Furthermore, multicolor upconversion tuning can be realized in the Er3+/Ho3+, Tm3+/Er3+ and Tm3+/Ho3+ co-doped NaYbF4 nanoparticles. Figure 5(a) shows the upconversion emission spectra of the NaYbF4:1%Tm3+/1%Ho3+, NaYbF4:1%Tm3+/1%Er3+ and NaYbF4:1%Er3+/1%Ho3+ nanoparticles under 980 nm excitation. Due to the dual emission process, the NaYbF4:1%Tm3+/1%Ho3+ and NaYbF4:1%Tm3+/1%Er3+ nanoparticles exhibit white light emission, while the NaYbF4:1%Er3+/1%Ho3+ nanoparticles show green-orange color emission. According to the upconversion emission spectra in Fig. 4 and Fig. 5(a), the Commission International del’Eclairage (CIE) chromaticity coordinates of these nanoparticles were calculated.
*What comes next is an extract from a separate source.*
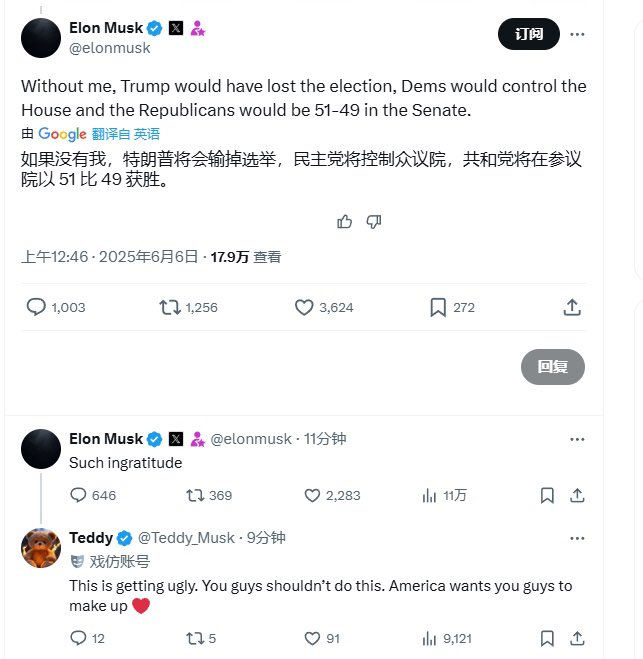Open more options on 'Such ingratitude' reply
643x659 pixels.
(x=577, y=439)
The values are (0.4979, 0.4633), (0.2843, 0.6854), (0.1463, 0.0607), (0.1669, 0.1503), (0.3311, 0.3354), and (0.3736, 0.6068) for NaYbF4 nanoparticles doped with 2%Er3+, 2%Ho3+, 0.5%Tm3+, 1%Tm3+/1%Ho3+, 1%Tm3+/1%Er3+, and 1%Er3+/1%Ho3+, respectively. The corresponding CIE chromaticity diagram is depicted in Fig. 5(b).
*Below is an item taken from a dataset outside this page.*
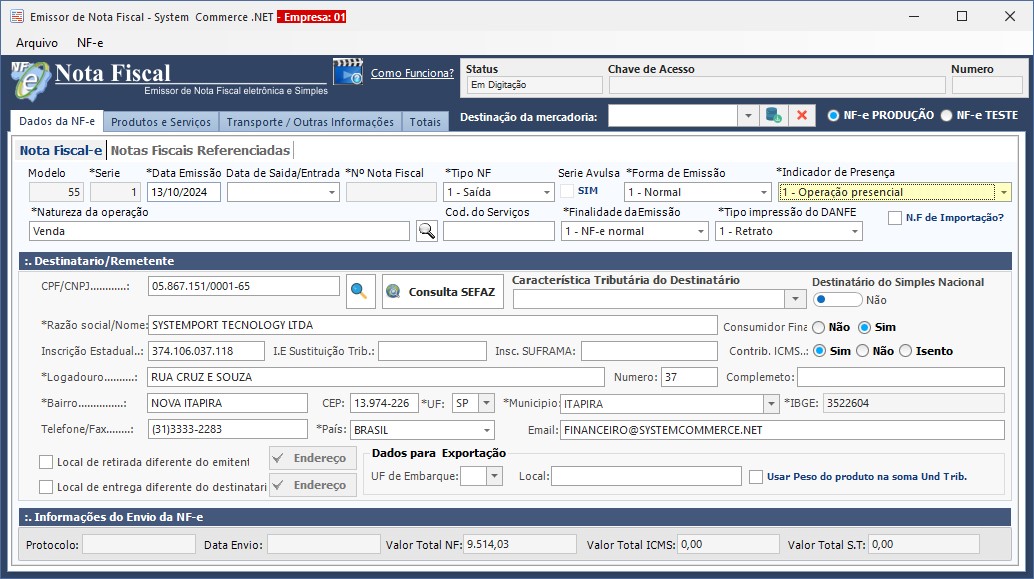The width and height of the screenshot is (1034, 579).
Task: Toggle Destinatário do Simples Nacional switch
Action: click(837, 299)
Fig. 5 (a) Upconversion emission spectra of the (a) NaYbF4:1%Tm3+/1%Ho3+, (b) NaYbF4:1%Tm3+/1%Er3+, and (c) NaYbF4:1%Er3+/1%Ho3+ nanoparticles under 980 nm excitation. (B) The CIE chromaticity diagram of (a) NaYbF4:2%Er3+, (b) NaYbF4:2%Ho3+, (c) NaYbF4:0.5%Tm3+, (d) NaYbF4:1%Er3+/1%Ho3+, (e) NaYbF4:1%Tm3+/1%Er3+, and (f) NaYbF4:1%Tm3+/1%Ho3+ nanoparticles upon excitation at 980 nm.
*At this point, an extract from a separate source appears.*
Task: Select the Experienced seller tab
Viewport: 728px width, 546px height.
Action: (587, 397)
Figure 6 shows the normalized upconversion emission spectra of NaYbF4:2%Er3+/x%Y3+ and NaYbF4:2%Er3+/x%Gd3+ (x = 20, 30, and 40) nanoparticles with different doping concentrations of Y3+ and Gd3+ ions. As can been seen obviously in Fig. 6(a) and Fig. 6(b), the addition of Y3+ and Gd3+ ions into NaYbF4:2%Er3+ nanoparticles resulted in a gradual increase in green emissions of Er3+ ions. With the increasing Y3+ concentration from 0 to 40 mol%, the luminescence intensity ratio of red emission to green emission of NaYbF4:2%Er3+/x%Y3+ nanoparticles was decreased from 5.57 (x = 0 mol%) to 2.21 (x = 40 mol%), as shown in Fig. 6(c). In the case of Gd3+ doping, the change on the upconversion emission spectra profile are much more larger compared with Y3+ doping. The luminescence intensity ratio of red emission to green emission in NaYbF4:2%Er3+/x%Gd3+ (x = 20, 30, and 40) nanoparticles was found to be 0.7, 0.26, and 0.27 for x = 20, 30, and 40, respectively. This means the introduction of 30 mol%Gd3+ into NaYbF4:2%Er3+ nanoparticles can give rise to a maximum enhancement of 21-fold in the green emissions. Based on the upconversion emission spectra in Fig. 6, their corresponding CIE coordinates were determined and plotted in Fig. 7. As can be seen clearly in Fig. 7, multicolor upconversion emission has been realized in NaYbF4:Er3+ nanoparticles through Y3+ and Gd3+ doping, suggesting these nanoparticles have promising applications as bioprobes for multicolor imaging and multiplexed detection in view of their small particle size [43,44].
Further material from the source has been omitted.